[INFORMATION SHOWN]
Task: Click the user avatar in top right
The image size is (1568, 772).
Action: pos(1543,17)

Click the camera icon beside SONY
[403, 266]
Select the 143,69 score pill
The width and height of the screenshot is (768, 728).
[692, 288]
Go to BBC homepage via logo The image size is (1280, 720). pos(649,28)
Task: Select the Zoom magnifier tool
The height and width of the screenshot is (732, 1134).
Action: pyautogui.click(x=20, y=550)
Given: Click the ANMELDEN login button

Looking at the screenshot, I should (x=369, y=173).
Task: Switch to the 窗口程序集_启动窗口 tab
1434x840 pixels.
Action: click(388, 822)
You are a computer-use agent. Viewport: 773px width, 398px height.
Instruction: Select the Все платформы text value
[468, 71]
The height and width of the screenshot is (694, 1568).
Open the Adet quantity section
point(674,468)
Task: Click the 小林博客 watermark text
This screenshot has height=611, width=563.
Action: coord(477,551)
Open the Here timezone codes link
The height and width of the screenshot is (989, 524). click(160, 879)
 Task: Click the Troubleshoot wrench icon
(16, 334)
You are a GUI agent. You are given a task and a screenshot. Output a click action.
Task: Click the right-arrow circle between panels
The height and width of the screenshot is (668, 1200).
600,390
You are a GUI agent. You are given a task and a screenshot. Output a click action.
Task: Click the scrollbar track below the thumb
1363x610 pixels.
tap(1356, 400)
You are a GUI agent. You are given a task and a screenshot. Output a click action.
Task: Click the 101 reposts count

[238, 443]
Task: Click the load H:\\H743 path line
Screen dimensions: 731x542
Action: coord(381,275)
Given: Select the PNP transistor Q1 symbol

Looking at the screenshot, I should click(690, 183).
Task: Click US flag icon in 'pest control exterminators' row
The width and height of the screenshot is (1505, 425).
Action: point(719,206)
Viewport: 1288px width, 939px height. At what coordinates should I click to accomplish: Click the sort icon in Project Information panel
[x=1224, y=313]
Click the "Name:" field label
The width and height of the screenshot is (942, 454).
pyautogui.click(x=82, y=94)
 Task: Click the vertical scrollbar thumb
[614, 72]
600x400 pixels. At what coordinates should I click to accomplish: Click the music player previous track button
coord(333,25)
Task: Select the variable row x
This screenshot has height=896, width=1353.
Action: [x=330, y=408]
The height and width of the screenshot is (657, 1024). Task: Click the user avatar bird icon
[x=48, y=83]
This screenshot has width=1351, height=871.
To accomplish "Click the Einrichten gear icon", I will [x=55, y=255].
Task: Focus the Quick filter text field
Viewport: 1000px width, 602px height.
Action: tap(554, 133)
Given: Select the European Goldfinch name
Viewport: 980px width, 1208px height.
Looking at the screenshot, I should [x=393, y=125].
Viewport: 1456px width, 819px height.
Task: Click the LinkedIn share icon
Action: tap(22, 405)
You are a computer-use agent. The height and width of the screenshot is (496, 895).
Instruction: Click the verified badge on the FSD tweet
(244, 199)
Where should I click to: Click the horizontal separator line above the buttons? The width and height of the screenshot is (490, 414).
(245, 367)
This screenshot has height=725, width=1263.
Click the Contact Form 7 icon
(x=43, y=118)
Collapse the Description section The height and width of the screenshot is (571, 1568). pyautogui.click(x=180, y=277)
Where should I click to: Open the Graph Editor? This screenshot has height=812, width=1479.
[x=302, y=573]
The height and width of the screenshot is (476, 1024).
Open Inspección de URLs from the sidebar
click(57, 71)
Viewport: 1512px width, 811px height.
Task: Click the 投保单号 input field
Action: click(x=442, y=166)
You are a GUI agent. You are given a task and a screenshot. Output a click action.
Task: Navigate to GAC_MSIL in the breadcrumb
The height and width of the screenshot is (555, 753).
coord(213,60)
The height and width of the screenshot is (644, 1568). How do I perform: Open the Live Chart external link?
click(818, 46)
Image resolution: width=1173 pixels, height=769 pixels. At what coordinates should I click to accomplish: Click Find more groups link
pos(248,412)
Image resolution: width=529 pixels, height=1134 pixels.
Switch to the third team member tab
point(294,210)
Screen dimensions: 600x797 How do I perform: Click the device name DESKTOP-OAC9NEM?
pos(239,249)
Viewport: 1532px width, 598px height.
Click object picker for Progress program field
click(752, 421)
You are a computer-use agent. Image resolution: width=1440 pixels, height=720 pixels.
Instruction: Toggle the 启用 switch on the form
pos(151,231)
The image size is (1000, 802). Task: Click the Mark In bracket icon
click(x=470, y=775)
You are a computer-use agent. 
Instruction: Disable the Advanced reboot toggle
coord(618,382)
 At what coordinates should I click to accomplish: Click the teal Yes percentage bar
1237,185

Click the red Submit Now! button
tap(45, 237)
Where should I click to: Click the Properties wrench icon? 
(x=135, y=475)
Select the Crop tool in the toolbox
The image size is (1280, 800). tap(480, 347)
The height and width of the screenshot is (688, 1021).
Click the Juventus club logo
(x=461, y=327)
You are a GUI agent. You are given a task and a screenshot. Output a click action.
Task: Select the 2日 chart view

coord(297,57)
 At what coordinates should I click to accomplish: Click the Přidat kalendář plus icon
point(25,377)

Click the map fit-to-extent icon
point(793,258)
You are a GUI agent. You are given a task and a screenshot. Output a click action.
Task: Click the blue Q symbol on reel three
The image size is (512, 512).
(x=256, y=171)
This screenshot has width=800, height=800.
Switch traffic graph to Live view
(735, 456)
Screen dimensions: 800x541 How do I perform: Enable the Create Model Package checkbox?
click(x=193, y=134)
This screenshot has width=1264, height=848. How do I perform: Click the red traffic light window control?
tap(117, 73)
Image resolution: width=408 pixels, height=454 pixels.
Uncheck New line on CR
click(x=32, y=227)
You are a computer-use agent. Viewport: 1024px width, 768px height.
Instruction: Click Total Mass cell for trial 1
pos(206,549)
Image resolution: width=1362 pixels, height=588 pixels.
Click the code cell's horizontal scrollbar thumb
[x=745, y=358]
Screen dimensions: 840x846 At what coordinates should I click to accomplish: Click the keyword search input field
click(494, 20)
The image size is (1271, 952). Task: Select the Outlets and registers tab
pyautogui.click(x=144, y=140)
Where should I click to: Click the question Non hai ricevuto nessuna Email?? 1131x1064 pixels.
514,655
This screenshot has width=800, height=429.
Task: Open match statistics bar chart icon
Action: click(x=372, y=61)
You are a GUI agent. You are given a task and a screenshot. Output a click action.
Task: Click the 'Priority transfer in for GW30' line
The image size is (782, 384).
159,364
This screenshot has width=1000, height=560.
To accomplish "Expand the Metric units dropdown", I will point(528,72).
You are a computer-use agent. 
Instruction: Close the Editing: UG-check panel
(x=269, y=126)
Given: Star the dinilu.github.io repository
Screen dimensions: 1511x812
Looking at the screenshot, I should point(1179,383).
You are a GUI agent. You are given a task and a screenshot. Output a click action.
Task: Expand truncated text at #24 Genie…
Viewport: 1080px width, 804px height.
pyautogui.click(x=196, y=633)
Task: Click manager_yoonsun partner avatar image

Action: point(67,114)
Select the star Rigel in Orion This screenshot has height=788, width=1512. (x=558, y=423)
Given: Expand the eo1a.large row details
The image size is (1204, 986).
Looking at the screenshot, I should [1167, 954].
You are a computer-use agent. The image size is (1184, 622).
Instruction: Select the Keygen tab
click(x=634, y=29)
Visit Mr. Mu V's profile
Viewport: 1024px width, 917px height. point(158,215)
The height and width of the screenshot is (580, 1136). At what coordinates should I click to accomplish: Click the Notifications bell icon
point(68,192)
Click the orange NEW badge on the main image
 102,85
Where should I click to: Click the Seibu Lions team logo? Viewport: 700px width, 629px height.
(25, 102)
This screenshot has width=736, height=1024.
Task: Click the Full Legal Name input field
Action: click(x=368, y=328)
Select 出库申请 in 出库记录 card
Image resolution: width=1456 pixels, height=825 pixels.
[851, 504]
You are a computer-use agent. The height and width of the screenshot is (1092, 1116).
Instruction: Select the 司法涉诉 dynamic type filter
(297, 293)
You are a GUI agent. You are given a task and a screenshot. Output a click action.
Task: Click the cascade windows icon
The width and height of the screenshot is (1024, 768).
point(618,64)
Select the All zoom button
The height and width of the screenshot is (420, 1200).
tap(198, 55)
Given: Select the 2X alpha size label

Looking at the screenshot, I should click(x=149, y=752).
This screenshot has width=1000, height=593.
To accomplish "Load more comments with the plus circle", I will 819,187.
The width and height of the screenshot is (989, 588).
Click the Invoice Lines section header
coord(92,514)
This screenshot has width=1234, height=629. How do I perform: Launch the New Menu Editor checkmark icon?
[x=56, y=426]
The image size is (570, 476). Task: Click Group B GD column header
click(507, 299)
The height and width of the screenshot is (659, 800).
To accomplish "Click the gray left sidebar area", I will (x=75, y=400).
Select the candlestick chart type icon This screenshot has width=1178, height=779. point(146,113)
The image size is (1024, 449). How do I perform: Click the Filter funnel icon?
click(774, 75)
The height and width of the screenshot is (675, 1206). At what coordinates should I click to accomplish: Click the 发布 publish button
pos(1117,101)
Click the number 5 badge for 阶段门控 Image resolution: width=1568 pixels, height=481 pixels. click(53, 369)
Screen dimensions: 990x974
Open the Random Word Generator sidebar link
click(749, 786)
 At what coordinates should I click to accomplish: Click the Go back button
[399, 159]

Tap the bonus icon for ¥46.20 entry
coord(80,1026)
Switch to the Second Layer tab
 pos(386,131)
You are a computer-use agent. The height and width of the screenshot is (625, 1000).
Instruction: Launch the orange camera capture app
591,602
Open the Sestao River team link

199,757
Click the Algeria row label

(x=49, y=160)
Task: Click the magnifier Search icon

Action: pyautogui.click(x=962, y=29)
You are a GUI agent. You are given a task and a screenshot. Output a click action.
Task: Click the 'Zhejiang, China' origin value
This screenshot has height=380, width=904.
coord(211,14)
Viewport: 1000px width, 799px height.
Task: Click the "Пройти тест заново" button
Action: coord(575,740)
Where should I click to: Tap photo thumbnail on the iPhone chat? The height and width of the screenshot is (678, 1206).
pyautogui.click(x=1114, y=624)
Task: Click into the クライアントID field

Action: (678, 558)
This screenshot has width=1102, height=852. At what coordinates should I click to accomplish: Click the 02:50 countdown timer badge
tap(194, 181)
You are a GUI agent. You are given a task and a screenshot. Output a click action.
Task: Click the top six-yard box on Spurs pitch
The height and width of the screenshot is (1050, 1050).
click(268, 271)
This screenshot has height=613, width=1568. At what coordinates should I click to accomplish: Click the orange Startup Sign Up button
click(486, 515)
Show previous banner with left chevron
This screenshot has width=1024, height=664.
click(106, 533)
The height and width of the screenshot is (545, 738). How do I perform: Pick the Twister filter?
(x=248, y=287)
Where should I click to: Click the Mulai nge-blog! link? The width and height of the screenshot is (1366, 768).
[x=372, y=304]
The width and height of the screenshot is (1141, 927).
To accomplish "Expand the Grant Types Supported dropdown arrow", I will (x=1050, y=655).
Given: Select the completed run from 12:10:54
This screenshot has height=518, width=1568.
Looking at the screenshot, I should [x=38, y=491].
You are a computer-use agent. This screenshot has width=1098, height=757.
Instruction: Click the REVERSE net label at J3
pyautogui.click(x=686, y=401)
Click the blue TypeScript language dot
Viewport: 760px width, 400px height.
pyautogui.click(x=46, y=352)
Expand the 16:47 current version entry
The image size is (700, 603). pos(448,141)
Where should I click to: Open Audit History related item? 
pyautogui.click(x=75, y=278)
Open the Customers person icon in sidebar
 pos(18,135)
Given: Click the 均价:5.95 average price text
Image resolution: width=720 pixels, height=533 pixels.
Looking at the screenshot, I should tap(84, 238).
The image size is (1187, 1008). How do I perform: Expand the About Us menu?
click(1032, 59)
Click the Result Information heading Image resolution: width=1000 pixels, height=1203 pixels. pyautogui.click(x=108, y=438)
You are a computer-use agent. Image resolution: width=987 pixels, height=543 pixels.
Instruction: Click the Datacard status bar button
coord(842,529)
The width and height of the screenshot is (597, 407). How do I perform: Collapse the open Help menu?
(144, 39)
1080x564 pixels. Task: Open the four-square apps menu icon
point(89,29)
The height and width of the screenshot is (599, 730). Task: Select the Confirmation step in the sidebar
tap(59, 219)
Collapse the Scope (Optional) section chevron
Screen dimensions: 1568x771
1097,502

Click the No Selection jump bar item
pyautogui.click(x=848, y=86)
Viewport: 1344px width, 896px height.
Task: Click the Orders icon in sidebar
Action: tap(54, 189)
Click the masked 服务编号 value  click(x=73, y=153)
[/INFORMATION SHOWN]
__WORK INSTRUCTIONS__:
Beginning with the first line above, could you copy every line exactly, up to and including the one with "Go to BBC homepage"?

__WORKED SOLUTION__:
Task: Click the user avatar in top right
The image size is (1568, 772).
Action: pos(1543,17)

Click the camera icon beside SONY
[403, 266]
Select the 143,69 score pill
The width and height of the screenshot is (768, 728).
[692, 288]
Go to BBC homepage via logo The image size is (1280, 720). pos(649,28)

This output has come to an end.